SOURCE RECORDS:
=== Section Start ===
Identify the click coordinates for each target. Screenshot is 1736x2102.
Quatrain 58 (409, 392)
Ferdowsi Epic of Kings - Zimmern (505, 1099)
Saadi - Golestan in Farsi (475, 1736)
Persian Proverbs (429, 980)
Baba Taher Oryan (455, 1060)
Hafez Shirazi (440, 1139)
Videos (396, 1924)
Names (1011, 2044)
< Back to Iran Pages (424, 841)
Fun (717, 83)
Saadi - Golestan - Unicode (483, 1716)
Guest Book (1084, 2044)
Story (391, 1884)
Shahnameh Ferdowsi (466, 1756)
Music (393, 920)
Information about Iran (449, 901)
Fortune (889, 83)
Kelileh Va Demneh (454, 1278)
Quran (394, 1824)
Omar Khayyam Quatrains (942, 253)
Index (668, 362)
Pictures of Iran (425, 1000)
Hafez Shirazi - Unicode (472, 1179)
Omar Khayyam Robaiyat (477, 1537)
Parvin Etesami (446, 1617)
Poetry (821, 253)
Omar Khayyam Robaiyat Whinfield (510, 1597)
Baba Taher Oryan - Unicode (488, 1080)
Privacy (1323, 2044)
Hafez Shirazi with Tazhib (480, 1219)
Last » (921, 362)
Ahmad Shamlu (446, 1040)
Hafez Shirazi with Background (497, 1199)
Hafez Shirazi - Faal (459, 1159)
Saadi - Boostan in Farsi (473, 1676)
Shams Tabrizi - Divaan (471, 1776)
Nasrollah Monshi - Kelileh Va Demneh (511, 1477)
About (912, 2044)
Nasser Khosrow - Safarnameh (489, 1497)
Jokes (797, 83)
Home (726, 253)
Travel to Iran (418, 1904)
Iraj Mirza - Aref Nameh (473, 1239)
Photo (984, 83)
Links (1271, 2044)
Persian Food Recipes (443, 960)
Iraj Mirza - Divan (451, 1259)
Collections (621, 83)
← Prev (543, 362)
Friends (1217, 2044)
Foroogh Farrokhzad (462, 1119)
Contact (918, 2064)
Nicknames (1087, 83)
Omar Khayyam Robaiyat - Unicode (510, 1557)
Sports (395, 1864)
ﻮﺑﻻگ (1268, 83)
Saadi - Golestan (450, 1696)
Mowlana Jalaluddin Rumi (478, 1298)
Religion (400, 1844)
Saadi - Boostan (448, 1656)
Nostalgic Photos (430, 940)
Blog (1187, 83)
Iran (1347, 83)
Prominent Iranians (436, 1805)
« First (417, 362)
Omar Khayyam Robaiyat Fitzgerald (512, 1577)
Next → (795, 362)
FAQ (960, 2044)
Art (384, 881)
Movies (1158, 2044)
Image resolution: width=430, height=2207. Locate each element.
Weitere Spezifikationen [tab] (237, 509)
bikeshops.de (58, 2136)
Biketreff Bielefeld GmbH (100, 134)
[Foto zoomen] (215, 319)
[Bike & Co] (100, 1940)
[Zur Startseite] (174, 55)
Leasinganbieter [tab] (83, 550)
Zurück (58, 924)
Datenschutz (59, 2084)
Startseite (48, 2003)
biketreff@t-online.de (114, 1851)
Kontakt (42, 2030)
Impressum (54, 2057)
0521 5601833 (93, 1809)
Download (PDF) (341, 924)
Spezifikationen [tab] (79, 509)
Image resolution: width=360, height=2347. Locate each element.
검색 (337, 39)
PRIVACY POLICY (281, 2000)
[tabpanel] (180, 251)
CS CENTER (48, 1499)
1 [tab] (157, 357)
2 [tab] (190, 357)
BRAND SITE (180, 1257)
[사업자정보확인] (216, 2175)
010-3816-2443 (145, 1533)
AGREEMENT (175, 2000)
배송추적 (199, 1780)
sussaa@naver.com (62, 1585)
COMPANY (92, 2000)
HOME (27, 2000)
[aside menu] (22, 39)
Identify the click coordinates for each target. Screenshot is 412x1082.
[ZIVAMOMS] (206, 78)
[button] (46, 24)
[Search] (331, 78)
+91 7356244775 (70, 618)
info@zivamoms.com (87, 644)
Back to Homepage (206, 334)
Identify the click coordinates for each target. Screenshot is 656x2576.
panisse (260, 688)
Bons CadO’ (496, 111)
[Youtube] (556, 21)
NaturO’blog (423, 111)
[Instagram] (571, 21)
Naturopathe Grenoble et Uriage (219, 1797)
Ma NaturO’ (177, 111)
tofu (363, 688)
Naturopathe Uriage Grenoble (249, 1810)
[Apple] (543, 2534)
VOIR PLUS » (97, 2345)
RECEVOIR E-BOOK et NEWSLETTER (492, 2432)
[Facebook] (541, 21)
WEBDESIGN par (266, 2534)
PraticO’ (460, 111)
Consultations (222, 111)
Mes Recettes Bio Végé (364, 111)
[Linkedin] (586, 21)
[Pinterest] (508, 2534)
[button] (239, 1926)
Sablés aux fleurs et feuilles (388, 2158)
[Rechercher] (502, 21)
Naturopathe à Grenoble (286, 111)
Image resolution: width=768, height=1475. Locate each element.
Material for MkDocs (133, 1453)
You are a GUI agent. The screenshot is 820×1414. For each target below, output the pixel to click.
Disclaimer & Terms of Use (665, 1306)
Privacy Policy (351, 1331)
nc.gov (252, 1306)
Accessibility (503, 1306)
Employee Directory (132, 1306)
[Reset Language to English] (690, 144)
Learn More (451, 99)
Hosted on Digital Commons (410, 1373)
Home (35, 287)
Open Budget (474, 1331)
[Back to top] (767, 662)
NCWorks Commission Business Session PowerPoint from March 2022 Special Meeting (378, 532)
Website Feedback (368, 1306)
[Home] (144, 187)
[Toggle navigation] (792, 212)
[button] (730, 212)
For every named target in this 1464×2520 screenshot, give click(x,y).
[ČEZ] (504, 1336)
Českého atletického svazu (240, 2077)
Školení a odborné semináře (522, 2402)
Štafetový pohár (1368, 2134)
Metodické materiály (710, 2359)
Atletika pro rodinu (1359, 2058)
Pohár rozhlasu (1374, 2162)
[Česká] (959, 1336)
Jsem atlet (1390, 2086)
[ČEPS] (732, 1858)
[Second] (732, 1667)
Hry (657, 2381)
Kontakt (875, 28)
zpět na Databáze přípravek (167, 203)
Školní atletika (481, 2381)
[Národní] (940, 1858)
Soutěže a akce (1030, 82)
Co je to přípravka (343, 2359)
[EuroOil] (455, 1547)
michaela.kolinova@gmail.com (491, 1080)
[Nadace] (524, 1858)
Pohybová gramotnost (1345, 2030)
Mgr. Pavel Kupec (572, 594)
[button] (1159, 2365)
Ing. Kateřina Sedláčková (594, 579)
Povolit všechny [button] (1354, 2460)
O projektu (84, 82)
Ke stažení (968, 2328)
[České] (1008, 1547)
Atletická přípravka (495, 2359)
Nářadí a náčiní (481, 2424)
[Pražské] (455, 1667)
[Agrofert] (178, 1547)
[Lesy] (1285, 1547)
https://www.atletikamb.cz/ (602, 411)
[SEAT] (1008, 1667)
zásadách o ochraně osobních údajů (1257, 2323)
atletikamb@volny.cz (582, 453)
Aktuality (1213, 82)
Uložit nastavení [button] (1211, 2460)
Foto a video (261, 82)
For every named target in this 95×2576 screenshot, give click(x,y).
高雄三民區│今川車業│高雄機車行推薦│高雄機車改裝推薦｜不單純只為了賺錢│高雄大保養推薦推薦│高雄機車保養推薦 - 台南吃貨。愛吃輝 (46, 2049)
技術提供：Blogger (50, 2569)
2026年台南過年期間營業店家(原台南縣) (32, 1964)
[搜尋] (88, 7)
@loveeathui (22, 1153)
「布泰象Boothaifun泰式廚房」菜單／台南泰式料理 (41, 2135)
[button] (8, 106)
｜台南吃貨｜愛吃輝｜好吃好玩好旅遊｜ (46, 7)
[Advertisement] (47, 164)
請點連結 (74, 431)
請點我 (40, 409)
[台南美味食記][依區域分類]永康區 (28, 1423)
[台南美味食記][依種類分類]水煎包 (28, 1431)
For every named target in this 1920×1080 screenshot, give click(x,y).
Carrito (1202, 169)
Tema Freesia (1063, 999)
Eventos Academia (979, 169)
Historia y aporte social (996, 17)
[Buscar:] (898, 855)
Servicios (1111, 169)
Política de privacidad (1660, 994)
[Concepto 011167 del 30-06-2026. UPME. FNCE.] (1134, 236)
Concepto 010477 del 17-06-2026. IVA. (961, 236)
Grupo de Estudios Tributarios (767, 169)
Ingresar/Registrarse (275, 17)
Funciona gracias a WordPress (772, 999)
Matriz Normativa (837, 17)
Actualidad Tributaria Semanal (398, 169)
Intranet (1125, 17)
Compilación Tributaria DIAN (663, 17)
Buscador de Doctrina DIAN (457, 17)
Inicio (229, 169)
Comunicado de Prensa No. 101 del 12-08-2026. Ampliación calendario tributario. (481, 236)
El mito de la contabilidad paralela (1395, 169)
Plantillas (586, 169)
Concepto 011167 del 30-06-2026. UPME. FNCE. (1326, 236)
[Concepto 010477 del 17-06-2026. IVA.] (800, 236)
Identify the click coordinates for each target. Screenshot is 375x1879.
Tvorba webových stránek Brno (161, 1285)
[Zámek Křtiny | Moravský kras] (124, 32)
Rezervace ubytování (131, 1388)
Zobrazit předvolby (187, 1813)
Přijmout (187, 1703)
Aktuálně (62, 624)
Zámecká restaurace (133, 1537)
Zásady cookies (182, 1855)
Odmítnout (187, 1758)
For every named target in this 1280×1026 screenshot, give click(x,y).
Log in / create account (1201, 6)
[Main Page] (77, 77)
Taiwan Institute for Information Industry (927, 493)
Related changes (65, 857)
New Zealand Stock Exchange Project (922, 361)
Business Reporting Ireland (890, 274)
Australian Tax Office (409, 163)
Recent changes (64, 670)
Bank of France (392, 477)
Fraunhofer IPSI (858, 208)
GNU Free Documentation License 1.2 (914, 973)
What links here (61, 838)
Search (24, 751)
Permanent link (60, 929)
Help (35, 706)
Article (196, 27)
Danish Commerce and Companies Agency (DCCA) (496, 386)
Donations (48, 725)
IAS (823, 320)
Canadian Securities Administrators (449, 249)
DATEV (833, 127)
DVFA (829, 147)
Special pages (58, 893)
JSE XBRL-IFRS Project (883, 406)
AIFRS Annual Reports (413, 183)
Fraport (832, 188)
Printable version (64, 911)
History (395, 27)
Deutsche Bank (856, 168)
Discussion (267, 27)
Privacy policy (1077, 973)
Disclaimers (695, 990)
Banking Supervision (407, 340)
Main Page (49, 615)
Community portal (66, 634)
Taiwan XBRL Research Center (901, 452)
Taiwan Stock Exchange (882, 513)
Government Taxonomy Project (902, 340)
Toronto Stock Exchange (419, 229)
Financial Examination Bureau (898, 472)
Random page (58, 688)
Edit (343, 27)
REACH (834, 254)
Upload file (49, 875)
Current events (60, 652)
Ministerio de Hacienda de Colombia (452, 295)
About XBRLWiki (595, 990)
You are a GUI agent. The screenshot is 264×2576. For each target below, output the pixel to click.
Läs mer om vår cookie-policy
=== Section End ===
TASK STATEMENT: Determine how many lines in the data include "Stock", and let the answer be that number alone.

WRITTEN SOLUTION: 3